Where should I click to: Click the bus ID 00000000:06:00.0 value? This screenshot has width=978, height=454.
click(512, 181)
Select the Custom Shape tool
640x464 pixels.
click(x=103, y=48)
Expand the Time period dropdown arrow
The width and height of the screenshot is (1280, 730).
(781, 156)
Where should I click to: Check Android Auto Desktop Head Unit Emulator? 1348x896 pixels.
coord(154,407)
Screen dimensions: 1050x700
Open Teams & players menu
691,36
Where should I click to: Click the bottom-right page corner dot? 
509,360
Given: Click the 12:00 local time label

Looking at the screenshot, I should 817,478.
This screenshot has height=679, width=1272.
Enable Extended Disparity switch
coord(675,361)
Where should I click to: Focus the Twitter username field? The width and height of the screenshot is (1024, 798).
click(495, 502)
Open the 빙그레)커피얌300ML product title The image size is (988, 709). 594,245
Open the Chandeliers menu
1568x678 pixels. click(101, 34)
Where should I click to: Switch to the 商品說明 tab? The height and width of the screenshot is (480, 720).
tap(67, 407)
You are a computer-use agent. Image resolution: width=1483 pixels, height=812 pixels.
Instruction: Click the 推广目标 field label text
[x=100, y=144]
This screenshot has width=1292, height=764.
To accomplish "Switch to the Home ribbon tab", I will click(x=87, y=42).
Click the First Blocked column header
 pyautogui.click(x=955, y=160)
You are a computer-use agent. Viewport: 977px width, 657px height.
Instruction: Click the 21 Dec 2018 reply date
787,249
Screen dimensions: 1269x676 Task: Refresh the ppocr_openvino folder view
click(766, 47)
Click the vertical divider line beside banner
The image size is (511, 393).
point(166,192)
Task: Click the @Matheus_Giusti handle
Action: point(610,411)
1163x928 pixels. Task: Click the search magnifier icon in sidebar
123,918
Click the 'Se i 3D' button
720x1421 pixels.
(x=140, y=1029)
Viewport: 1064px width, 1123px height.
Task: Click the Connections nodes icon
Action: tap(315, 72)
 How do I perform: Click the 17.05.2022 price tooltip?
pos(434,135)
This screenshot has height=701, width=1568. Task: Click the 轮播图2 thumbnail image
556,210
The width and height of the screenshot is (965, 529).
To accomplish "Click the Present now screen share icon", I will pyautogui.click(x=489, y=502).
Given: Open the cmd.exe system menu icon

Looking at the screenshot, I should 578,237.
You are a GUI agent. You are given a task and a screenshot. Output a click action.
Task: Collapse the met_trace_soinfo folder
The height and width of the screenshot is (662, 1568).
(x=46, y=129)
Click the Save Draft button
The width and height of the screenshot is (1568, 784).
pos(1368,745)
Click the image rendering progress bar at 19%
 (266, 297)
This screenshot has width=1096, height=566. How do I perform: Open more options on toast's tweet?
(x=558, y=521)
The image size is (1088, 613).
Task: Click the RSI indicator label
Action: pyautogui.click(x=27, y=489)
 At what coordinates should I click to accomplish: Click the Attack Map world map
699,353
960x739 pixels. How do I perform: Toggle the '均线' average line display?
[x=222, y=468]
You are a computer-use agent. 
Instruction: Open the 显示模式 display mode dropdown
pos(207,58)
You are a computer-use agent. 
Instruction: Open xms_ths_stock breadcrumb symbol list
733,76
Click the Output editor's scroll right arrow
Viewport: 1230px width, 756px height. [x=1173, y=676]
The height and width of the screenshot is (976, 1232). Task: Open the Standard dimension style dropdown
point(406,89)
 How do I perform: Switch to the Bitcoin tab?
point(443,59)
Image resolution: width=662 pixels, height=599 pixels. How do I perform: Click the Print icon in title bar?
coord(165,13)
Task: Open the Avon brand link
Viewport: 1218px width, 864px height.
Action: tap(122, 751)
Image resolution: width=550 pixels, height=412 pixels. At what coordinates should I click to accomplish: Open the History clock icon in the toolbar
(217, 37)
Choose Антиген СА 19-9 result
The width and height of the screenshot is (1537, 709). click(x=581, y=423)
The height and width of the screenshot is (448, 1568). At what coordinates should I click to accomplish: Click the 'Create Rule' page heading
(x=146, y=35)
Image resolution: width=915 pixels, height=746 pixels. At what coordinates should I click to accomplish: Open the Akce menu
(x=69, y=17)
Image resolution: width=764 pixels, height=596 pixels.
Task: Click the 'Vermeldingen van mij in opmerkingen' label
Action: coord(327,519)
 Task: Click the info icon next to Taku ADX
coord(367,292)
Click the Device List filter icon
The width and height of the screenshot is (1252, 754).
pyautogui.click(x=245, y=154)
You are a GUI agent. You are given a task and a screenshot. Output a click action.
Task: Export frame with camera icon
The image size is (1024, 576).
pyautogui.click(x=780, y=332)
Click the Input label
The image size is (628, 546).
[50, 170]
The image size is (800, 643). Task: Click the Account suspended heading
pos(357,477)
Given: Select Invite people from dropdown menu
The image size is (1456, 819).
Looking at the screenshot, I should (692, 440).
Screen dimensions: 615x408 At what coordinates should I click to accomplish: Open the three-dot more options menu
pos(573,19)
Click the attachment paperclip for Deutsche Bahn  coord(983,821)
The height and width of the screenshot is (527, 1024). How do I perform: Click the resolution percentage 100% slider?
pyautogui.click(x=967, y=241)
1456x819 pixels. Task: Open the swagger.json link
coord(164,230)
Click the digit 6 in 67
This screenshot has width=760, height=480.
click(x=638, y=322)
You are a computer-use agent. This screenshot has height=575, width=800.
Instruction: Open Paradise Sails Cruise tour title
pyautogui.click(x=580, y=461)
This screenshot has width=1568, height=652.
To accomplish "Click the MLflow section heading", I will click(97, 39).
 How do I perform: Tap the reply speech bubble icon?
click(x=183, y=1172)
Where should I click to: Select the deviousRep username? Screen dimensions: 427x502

# # # #

- WHAT YOU NEED TO DO
Among the lines of the listing above, which ones contain the word "will"? Show them.

- PROBLEM SOLUTION
To accomplish "Switch to the Home ribbon tab", I will click(x=87, y=42).
To accomplish "Click the Present now screen share icon", I will pyautogui.click(x=489, y=502).
To accomplish "Click the MLflow section heading", I will click(97, 39).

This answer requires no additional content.